Inhibition of adenylyl cyclase 1 (AC1) and exchange protein directly activated by cAMP (EPAC) restores ATP-sensitive potassium (K(ATP)) channel activity after chronic opioid exposure.

Prolonged exposure to Gαi/o receptor agonists such as opioids can lead to a sensitization of adenylyl cyclases (ACs), resulting in heterologous sensitization or cyclic AMP (cAMP) overshoot. The molecular consequences of cAMP overshoot are not well understood, but this adaptive response is suggested to play a critical role in the development of opioid tolerance and withdrawal. We found that genetic reduction of AC1 and simultaneous upregulation of ATP-sensitive potassium (K(ATP)) channel subunits, SUR1 or Kir6.2, significantly attenuated morphine tolerance and reduced naloxone-precipitated withdrawal. In vitro models utilized an EPAC2-GFP-cAMP biosensor to investigate sensitization of adenylyl cyclase in SH-SY5Y neuroblastoma cells and HEKΔAC3/6 knockout cells. Acute application of DAMGO significantly decreased the cAMP signal from the EPAC2-GFP-cAMP biosensor, while chronic DAMGO administration resulted in enhanced cAMP production following AC stimulation. Inhibition of cAMP overshoot was observed with naloxone (NAL), pertussis toxin (PTX), and the neddylation inhibitor, MLN4924 (Pevonedistat), as well as co-expression of β-adrenergic receptor kinase C-terminus (β-ARKCT). After establishment of the AC1-EPAC sensitization in the in vitro models, we found that inhibition of AC1 or EPAC enhanced potassium channel activity after chronic morphine treatment, using a thallium-based assay in SH-SY5Y cells. Similar data were obtained in mouse dorsal root ganglia (DRG) after chronic morphine treatment. This study presents evidence for investigating further AC1 signaling as a target for opioid tolerance and withdrawal, by increasing EPAC activity and affecting potassium channels downstream of opioid receptors.

> ASSIGNMENT
In the opioid abstract, which two cell types were used with the EPAC2-GFP-cAMP biosensor to study adenylyl cyclase sensitization? The entries that follow have no connection to the opioid abstract.

> LISTED RECORDS
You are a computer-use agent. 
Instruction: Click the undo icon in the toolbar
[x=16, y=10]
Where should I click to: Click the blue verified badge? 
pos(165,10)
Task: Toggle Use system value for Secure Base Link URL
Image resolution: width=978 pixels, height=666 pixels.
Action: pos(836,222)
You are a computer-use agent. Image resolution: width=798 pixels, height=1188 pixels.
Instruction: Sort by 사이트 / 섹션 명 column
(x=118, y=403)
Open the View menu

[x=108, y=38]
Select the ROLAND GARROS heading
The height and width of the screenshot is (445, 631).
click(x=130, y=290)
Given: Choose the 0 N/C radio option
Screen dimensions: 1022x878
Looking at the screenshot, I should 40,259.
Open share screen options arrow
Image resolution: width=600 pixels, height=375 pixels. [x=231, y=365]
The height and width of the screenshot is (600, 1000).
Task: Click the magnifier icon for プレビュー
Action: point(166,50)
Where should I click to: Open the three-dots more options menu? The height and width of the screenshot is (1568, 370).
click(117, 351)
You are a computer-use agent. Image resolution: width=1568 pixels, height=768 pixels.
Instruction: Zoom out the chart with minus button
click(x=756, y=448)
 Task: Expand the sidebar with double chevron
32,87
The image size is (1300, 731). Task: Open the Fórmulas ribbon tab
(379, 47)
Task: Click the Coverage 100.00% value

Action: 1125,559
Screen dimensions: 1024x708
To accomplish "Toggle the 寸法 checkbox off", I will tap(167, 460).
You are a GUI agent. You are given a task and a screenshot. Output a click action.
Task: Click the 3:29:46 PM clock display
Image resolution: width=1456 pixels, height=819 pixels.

> RESULT OF THE TASK
SH-SY5Y neuroblastoma cells and HEKΔAC3/6 knockout cells.